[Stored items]

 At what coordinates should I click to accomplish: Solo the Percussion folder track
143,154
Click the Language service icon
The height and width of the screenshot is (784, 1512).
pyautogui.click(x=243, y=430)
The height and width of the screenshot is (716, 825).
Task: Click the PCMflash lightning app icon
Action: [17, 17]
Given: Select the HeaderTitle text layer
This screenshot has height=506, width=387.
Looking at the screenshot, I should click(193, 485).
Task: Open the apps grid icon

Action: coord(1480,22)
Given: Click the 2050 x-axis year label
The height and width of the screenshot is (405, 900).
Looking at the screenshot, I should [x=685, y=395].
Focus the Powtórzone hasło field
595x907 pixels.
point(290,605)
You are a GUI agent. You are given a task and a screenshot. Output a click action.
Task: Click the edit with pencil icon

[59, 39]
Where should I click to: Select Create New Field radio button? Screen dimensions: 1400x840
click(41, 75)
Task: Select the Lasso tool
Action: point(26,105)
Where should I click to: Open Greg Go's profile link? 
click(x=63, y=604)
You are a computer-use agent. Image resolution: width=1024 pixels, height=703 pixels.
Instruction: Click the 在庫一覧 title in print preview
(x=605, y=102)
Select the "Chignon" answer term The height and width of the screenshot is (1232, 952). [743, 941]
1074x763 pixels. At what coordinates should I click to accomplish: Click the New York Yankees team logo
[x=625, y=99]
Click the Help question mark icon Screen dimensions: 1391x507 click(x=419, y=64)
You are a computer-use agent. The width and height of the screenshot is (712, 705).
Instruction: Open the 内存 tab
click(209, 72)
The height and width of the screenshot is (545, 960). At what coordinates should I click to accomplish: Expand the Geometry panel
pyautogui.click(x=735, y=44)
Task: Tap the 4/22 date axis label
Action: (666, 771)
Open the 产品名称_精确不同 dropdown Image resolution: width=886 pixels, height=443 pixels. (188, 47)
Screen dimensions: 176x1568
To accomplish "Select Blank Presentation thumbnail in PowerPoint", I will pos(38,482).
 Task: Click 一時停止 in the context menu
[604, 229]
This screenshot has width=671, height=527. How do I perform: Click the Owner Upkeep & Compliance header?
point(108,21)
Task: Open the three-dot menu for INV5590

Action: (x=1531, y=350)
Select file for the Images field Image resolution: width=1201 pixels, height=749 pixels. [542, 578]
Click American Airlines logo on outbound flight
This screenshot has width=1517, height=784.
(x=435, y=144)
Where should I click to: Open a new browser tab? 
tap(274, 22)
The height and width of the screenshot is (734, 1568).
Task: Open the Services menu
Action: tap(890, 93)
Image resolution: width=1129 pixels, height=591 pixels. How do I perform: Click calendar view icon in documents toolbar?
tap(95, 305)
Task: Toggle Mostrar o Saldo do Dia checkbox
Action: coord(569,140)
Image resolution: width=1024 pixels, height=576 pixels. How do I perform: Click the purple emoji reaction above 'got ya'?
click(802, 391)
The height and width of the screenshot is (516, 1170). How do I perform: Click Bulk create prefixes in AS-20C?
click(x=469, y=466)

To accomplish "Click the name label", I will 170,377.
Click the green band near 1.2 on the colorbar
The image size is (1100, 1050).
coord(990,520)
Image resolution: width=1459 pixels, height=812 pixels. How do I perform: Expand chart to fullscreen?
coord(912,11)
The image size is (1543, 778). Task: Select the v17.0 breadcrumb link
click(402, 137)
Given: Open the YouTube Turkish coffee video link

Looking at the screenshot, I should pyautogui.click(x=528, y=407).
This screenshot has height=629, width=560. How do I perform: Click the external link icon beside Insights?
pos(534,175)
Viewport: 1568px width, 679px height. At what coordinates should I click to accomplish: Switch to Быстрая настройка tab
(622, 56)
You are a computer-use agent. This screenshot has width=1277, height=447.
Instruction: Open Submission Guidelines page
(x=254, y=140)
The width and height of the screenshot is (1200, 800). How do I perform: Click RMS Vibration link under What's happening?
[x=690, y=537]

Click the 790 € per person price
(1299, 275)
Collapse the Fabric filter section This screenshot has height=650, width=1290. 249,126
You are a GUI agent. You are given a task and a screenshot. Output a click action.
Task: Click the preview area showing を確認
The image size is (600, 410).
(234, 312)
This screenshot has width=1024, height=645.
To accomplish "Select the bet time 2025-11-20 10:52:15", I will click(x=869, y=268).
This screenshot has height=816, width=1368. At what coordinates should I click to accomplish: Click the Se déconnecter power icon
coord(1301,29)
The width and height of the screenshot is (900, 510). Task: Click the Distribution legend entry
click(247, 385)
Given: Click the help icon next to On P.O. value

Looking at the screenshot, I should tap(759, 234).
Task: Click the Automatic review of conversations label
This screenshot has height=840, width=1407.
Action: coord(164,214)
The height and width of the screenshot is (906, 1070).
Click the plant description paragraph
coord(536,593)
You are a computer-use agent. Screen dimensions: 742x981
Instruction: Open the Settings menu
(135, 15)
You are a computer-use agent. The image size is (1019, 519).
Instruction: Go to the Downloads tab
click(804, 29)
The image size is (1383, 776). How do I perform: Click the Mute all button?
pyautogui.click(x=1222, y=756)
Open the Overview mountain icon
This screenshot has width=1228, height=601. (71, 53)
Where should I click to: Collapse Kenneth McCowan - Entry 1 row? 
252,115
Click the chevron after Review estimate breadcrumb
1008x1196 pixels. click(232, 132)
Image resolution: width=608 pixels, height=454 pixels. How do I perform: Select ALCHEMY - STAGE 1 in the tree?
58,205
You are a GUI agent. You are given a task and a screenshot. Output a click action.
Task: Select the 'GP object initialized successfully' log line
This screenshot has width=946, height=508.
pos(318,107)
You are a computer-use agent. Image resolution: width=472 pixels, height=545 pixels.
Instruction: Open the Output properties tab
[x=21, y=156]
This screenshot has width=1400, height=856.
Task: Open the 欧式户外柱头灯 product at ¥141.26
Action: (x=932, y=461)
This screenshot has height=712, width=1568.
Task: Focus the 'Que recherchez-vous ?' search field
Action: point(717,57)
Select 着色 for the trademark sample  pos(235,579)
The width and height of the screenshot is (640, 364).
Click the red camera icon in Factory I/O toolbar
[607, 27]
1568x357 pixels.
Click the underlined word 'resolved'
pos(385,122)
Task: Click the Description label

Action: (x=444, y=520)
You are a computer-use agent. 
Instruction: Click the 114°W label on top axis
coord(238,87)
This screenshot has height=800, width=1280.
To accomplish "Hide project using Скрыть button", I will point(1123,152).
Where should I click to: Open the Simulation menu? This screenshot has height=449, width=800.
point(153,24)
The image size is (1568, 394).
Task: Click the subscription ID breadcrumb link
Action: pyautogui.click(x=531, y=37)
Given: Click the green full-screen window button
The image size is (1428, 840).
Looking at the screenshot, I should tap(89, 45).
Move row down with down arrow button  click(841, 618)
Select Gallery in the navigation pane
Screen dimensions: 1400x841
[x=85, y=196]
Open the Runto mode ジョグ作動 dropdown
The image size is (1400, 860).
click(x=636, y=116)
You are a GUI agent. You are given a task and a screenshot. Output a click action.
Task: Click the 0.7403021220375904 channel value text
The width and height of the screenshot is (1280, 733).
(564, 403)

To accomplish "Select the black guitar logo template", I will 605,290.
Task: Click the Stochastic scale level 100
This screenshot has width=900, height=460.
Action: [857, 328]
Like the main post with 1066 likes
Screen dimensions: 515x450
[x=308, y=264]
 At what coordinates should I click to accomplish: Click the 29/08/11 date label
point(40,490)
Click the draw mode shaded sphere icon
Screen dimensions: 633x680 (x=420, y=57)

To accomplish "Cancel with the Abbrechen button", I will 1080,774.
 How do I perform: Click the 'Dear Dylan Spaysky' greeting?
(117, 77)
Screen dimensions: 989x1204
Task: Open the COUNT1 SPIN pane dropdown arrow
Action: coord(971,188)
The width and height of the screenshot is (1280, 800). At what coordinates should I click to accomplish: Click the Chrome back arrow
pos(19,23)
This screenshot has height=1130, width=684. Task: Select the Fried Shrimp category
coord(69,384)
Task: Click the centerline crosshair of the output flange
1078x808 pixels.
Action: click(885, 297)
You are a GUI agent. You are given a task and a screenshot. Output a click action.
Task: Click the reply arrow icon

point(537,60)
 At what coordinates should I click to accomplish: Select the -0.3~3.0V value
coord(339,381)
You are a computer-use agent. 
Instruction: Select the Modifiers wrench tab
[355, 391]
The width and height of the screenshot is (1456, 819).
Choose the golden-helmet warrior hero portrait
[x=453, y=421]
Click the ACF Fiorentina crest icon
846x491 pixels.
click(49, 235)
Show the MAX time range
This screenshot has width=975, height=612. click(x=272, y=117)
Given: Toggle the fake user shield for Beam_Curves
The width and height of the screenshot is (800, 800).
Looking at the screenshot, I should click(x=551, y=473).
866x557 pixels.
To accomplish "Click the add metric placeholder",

**TASK GOAL**
From the entries above, return exactly the line containing "Select 着色 for", the line containing "This screenshot has height=800, width=1280.", and all lines between, and nothing else.

**ANSWER TO THE EXERCISE**
Select 着色 for the trademark sample  pos(235,579)
The width and height of the screenshot is (640, 364).
Click the red camera icon in Factory I/O toolbar
[607, 27]
1568x357 pixels.
Click the underlined word 'resolved'
pos(385,122)
Task: Click the Description label

Action: (x=444, y=520)
You are a computer-use agent. 
Instruction: Click the 114°W label on top axis
coord(238,87)
This screenshot has height=800, width=1280.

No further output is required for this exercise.